Television as Time Machine

Two unrelated notes on television and time:

First, the new BBC series, Life on Mars (sort of) inspires Mark at k-punk to meditate on the nostalgic lure of time travel into the past. Life on Mars focuses on Sam Tyler, a detective from 2006, who is sent back in time to 1973 after a car accident.

Mark’s reflections on the series (which I haven’t seen) and his discussion of the logic of time travel inevitably raise questions for me about my own research on time-travel movies and television shows. First, I find the choice of 1973 interesting, especially given Fredric Jameson’s emphasis on 1973 as a point of major transition (Watergate, Vietnam, gold standard, etc), but I’m more interested in Mark’s comments about the “uncanny lure” of the past. Generally, I think he’s right that time-travel films and TV shows tend to involve time travel into the past rather than into the future, and I’d add that it’s certainly linked to fears of death. Thanks to Matt for passing along the link. I’d like to revisit this topic at some point, but with the new semester starting yesterday (Monday), I feel like I’m already in a full sprint.

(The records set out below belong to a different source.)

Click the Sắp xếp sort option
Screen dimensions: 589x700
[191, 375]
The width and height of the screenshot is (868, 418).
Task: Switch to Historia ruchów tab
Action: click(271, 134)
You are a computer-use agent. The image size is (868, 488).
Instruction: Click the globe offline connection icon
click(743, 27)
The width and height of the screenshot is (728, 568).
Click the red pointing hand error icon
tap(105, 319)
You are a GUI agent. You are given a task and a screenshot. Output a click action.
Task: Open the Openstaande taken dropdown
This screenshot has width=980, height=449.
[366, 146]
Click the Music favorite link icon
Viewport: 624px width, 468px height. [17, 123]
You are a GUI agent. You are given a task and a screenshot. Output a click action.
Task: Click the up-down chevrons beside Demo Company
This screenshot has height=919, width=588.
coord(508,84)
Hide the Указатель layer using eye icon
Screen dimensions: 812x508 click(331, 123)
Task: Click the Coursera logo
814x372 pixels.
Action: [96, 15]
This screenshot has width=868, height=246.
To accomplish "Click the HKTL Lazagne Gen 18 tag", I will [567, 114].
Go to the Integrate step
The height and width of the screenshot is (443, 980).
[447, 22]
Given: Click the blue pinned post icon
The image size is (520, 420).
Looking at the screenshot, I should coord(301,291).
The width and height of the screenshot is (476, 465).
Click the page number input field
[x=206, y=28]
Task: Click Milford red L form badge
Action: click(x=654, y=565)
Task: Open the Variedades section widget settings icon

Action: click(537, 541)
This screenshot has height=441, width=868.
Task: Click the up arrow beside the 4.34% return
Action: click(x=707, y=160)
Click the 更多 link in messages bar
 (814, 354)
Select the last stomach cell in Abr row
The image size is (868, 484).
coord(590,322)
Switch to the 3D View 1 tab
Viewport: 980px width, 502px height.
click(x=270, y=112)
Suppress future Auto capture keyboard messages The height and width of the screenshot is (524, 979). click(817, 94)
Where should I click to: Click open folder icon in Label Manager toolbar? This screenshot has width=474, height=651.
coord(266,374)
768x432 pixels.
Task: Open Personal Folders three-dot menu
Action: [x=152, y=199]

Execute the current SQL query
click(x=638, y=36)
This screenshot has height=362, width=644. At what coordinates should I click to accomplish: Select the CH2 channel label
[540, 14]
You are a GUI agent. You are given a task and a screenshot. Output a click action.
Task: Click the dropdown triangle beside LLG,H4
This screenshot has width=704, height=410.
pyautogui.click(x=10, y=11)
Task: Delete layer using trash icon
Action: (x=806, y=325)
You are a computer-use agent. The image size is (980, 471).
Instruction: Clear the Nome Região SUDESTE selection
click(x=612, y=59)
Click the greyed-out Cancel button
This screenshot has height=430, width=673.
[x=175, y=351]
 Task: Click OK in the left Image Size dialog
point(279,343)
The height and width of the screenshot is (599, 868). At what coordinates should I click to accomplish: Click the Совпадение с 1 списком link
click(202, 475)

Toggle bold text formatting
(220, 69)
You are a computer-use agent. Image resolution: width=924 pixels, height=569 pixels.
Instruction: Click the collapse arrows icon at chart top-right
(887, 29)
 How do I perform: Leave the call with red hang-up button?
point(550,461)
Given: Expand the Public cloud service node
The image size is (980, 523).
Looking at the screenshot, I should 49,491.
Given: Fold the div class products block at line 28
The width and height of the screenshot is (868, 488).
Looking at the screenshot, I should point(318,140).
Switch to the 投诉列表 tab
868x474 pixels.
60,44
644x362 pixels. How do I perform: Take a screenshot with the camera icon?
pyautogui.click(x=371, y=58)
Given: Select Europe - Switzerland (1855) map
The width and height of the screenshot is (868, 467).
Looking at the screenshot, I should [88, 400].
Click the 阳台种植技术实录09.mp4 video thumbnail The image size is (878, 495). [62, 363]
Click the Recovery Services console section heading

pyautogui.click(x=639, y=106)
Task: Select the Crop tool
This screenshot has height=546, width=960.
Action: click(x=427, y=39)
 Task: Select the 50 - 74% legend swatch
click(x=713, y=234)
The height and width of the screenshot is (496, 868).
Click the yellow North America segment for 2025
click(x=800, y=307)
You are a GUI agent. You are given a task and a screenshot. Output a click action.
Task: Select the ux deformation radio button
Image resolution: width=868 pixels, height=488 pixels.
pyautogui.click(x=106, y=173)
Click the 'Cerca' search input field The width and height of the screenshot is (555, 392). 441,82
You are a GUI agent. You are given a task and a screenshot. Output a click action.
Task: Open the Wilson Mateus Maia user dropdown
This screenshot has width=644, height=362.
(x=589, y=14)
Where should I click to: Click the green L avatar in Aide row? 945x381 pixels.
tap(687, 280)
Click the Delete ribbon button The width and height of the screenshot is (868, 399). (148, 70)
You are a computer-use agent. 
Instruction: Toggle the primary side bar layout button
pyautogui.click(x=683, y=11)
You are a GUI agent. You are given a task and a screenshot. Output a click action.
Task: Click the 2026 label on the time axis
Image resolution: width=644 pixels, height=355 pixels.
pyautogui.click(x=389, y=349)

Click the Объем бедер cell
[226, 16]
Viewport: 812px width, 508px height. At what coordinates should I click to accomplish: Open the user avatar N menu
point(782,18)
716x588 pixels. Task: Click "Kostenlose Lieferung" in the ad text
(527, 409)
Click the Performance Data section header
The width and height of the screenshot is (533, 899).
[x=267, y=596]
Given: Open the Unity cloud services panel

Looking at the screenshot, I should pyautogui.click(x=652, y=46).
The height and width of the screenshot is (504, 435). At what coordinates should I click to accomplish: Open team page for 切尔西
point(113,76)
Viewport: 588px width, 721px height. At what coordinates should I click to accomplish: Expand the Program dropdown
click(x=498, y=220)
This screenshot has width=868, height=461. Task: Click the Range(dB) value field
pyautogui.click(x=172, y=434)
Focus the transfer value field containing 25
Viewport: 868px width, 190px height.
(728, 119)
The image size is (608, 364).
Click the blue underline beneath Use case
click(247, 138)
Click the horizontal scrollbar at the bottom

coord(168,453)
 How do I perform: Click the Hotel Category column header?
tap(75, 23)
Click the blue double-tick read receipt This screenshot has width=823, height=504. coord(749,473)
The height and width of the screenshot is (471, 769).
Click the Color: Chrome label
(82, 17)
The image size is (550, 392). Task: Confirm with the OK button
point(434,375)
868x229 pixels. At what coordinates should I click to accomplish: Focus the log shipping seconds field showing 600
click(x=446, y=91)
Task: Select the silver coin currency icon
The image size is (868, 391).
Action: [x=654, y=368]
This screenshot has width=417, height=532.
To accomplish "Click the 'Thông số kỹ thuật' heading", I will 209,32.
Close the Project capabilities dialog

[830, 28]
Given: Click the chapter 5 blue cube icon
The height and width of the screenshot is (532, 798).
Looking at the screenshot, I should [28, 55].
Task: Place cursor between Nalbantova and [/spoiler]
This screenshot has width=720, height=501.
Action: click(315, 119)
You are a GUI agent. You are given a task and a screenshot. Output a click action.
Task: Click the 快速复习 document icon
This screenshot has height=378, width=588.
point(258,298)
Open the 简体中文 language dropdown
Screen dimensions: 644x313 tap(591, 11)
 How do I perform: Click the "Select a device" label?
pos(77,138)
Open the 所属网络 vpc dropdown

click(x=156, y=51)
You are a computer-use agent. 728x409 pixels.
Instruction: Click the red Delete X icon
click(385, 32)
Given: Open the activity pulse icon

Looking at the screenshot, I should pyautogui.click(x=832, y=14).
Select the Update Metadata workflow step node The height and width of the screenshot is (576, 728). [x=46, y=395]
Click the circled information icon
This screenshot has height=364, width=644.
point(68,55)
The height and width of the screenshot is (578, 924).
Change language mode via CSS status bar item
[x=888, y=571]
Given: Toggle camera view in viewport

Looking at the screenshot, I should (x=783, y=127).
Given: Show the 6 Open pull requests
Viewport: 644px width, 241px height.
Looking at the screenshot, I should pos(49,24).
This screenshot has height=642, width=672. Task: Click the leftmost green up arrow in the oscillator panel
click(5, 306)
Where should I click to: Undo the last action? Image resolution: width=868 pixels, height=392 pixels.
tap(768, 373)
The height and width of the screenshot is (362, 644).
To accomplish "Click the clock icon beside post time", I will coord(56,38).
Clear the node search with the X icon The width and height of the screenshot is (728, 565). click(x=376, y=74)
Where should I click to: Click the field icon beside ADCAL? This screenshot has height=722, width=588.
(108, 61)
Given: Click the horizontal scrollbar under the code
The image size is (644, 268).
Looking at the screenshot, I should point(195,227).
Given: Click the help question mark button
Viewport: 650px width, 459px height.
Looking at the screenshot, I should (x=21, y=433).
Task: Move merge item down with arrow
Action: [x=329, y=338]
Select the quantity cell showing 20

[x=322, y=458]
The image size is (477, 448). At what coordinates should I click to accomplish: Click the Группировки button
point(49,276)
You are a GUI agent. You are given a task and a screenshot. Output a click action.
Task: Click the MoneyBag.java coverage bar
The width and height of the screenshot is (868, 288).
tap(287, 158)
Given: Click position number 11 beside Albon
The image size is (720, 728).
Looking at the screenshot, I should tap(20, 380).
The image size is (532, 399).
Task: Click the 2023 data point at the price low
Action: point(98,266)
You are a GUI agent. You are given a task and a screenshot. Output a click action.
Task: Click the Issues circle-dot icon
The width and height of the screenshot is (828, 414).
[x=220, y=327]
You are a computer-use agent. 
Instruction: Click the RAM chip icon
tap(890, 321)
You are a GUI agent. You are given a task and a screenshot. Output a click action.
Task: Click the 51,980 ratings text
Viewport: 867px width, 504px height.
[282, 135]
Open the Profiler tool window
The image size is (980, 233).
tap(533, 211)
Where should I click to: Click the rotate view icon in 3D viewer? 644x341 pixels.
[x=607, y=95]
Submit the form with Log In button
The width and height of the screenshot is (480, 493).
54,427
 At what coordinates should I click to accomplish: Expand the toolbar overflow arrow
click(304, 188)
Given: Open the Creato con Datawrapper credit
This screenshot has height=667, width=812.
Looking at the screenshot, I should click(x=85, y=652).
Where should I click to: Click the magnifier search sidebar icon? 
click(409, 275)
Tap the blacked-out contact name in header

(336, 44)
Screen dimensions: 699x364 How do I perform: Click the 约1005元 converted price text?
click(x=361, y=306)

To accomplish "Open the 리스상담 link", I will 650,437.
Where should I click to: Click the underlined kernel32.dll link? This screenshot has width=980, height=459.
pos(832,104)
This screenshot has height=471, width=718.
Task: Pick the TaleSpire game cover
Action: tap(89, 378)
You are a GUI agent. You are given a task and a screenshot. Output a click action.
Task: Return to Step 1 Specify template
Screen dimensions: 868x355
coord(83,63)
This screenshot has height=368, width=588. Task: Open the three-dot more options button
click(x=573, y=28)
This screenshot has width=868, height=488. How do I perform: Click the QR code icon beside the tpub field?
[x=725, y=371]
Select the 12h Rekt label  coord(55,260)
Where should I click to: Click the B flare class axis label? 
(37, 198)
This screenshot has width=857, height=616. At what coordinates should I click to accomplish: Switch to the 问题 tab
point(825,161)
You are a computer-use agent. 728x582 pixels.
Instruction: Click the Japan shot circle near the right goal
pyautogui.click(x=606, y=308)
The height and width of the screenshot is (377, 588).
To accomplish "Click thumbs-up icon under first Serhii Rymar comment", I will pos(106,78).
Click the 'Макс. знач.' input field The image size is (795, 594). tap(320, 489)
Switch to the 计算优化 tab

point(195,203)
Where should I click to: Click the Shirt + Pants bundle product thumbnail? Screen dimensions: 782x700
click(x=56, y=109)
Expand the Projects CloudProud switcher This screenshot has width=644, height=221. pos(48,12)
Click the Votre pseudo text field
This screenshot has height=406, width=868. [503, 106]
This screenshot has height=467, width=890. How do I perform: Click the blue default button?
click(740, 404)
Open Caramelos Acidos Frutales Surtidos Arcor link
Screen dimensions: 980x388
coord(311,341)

Speaking of sprinting, David at GreenCine provides a pointer to Slavoj Zizek’s Guardian article previewing the new season of 24. Zizek’s analysis goes well beyond the expected observation that the show’s simulation of real time reproduces the sense of urgency that has become attached to the war on terror. Instead, drawing from Hannah Arendt’s Eichmann in Jerusalem, Zizek analyzes the show’s depiction of torture.